Parsl - a Python parallel scripting library
http://parsl-project.org
Apache License 2.0
503 stars 195 forks source link

Allowing for `inputs` and `outputs` to take immutable types #2925

Closed Andrew-S-Rosen closed 1 year ago

Andrew-S-Rosen commented 1 year ago

In looking at the Parsl docs, I see that in the Passing Data section of the BashApps, there are various functions defined with mutable kwargs, e.g. inputs=[]. Generally, this is undesirable and the Parsl docs should probably avoid promoting questionable programming practices.

In discussing this with @svandenhaute here, it seems that it's possible that Parsl is expecting type list for the inputs and outputs with regards to file passing. If that's the reason for the above behavior, perhaps there might be a way to modify things such that if None is supplied, e.g. inputs=None, then Parsl assumes this is equivalent to {}.

Is my understanding of this correct? I have never used this feature. @WardLT, this is in the section of the docs you're updating so I figured I'd tag you on this one.

WardLT commented 1 year ago

I am also nervous about lists appearing as default arguments for two reasons: subsequent functions will have undefined behavior, and parsl will not transmit changes in inputs back to the user.

@benclifford : I'm guessing mypy doesn't care about list vs tuple in this context? I might change every instance of the list to a tuple to address the first problem.

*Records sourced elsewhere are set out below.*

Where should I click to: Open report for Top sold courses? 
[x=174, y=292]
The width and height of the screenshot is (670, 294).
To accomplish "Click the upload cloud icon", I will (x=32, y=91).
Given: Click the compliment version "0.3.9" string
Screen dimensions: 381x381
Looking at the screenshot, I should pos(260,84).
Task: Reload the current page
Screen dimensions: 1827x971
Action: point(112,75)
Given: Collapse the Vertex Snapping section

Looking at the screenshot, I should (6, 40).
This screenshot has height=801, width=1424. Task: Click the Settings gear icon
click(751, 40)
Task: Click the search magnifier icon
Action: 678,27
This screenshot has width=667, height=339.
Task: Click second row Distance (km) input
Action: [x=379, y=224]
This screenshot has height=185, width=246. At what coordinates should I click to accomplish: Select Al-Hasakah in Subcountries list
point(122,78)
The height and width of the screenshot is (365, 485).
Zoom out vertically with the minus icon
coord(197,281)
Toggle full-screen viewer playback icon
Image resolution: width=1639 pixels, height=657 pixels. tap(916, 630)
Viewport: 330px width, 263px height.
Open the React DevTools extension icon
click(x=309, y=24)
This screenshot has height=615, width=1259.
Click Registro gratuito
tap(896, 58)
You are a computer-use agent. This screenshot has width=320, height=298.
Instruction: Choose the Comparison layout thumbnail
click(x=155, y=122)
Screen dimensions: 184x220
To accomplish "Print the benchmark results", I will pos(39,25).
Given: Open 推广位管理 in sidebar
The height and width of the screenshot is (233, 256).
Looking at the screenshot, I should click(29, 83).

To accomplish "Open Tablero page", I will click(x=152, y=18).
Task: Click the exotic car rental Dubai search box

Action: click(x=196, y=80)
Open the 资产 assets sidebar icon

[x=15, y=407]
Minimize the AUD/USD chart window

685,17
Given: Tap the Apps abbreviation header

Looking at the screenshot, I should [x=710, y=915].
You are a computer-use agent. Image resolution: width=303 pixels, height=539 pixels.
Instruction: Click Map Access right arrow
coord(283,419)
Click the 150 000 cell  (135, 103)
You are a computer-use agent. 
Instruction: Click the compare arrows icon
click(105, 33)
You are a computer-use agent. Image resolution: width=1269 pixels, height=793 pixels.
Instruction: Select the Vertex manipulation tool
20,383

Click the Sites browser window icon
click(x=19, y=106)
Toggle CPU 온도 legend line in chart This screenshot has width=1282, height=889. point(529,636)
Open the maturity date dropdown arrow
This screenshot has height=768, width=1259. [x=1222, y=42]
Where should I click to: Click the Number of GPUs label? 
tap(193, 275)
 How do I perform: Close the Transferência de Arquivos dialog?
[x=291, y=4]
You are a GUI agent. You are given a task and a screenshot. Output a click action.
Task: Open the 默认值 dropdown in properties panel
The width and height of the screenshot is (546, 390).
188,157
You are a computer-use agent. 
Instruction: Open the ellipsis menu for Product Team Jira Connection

I'll add "don't expect mutable args to be mutated" into #2919 for the second problem

WardLT commented 1 year ago

Alright, I updated the documentation about mutable args. Thanks for pointing this out, @Andrew-S-Rosen !

Andrew-S-Rosen commented 1 year ago

Thanks for the clarifications, @WardLT!

benclifford commented 1 year ago

@WardLT there's a type: Sequence which you'll see in some places, that means "a thing we can iterate over but not mutate" - that's my preferred type for expressing this. It will help parsl catch code that attempts to mutate even a default empty list, for example. Both list and tuples can be used in this kind of Sequence argument context.

There's also a flake8 plugin that gives errors about mutable defaults - check out the draft flake8 bugbear PR in parsl GitHub that I have open as a low priority backburner.

@khk-globus has also made some changes littered around the codebase to move empty list default literals to empty tuple default tuples, and I think that's also a good thing to do when we're using a Sequence type.